--- WORKING DATA ---

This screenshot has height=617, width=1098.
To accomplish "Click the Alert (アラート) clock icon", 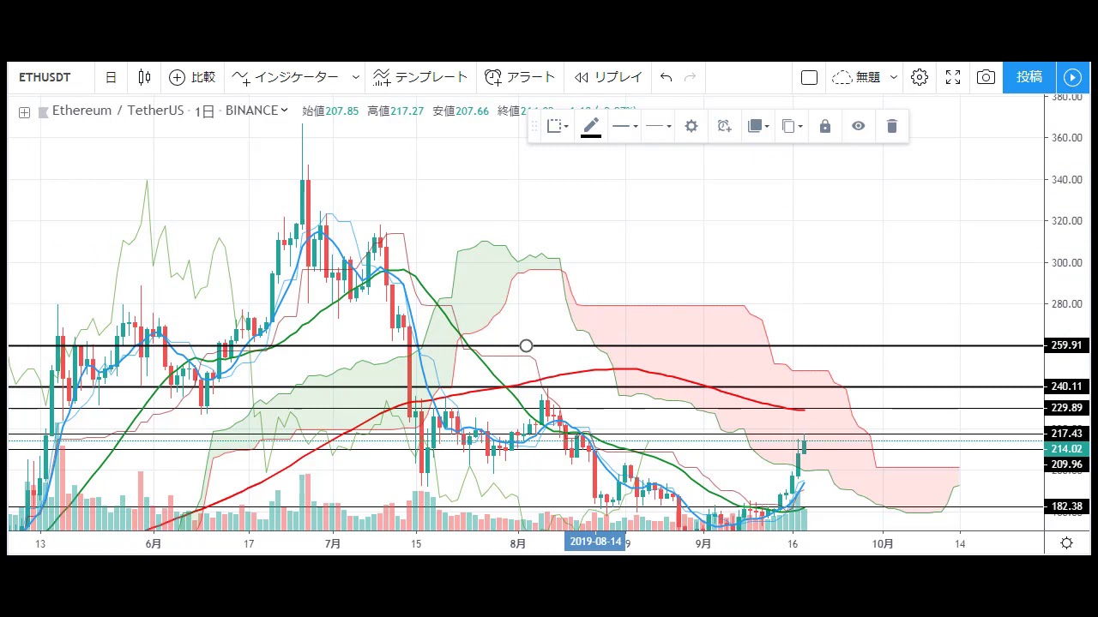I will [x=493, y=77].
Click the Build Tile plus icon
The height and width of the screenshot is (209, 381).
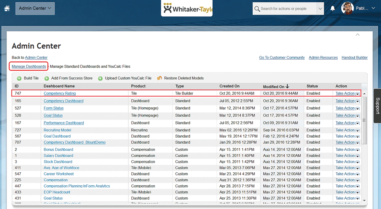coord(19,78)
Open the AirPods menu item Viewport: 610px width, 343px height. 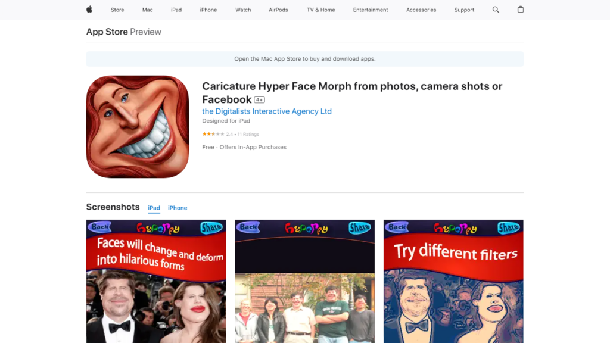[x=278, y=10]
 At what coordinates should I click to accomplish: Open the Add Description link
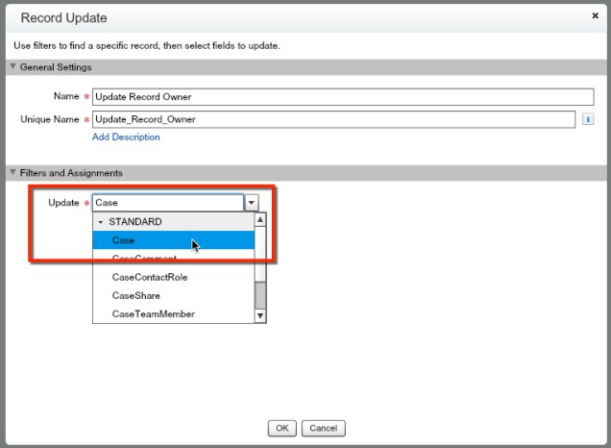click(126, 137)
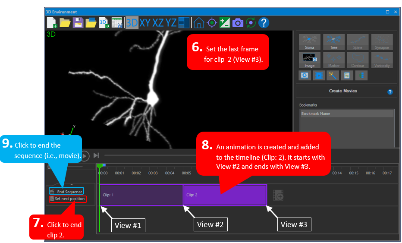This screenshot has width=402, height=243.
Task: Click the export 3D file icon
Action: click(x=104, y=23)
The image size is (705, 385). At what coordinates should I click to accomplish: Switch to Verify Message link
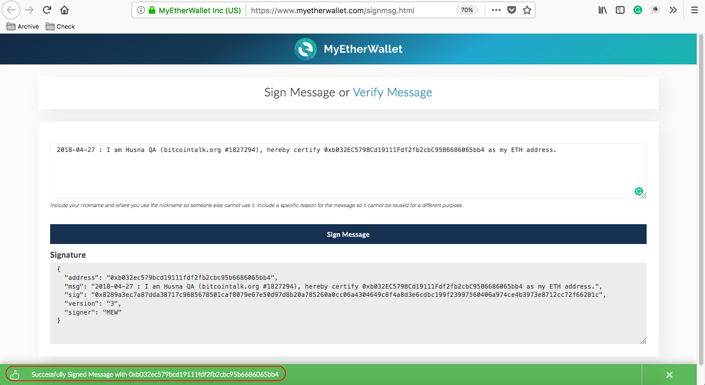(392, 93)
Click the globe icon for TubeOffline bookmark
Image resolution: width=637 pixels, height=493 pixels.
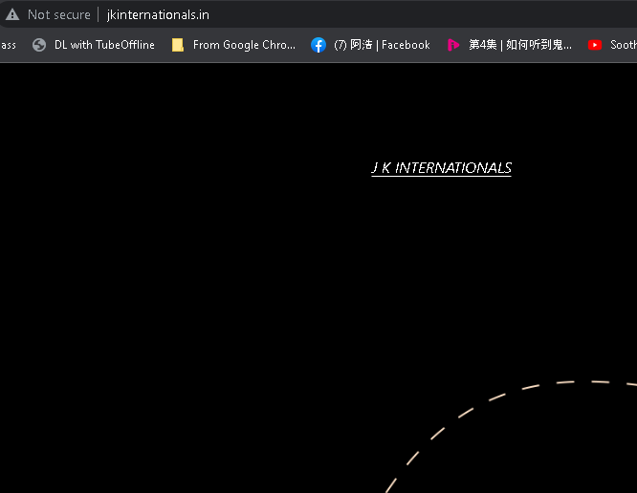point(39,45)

---

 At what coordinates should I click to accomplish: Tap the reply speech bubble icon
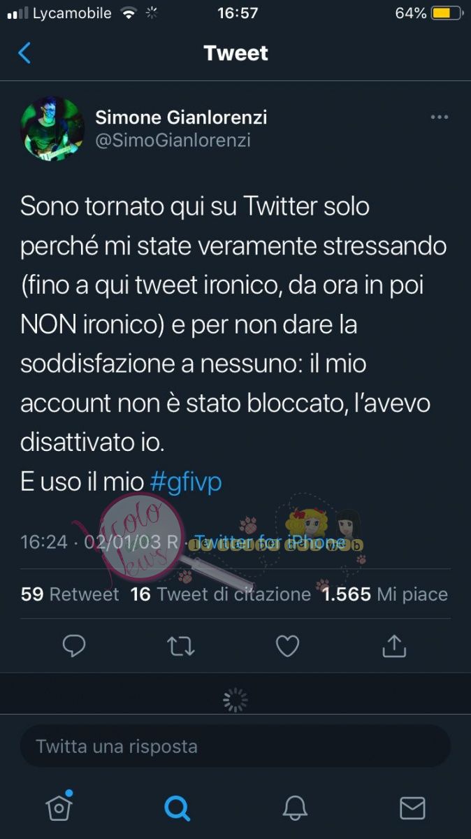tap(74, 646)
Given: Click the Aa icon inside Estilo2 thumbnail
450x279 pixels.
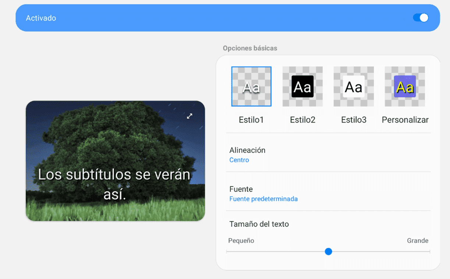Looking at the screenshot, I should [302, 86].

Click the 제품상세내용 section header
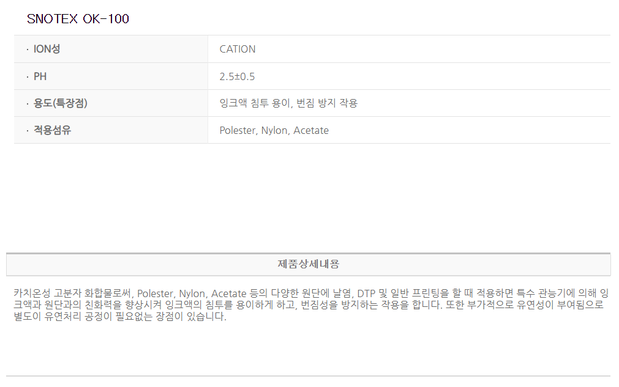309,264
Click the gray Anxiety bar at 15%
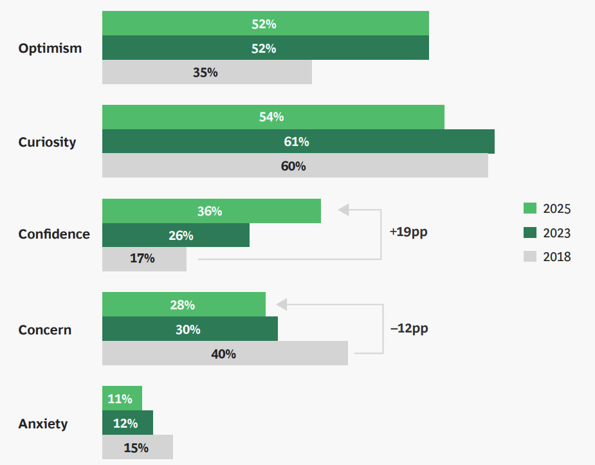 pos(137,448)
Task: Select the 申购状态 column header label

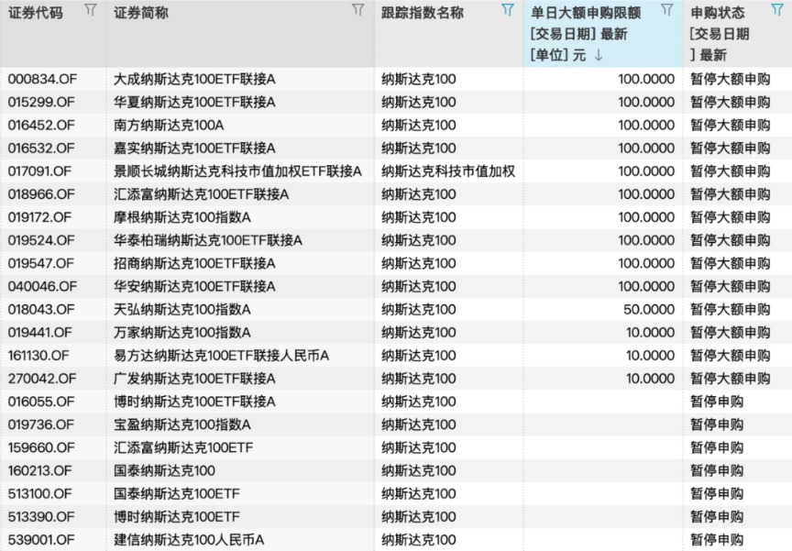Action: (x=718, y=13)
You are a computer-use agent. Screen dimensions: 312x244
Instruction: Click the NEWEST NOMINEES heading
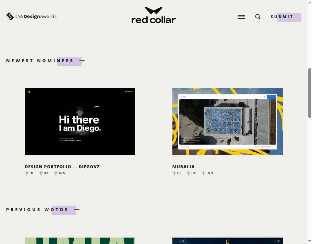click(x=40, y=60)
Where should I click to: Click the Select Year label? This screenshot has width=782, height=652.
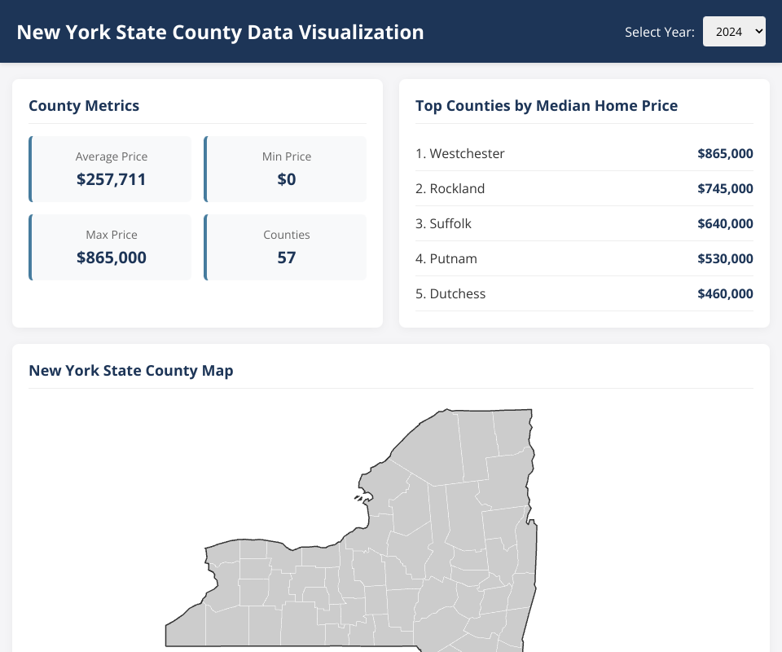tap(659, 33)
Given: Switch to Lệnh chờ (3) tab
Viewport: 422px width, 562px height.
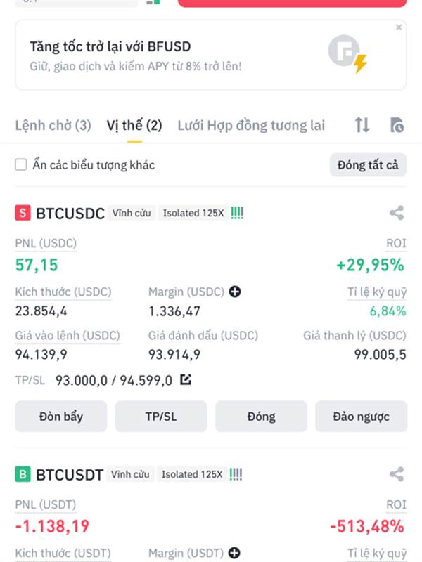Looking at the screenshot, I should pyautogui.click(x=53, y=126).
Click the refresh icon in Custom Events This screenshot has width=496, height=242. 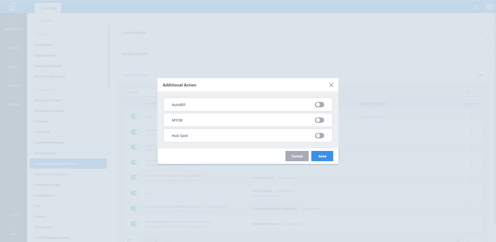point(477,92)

--- HOW TO COMPLETE THIS TASK ---
Please filter the data down to the lines containing the word "Given".

--- RESPONSE ---
Given: Click the Aa icon inside Estilo2 thumbnail
Given: Switch to Lệnh chờ (3) tab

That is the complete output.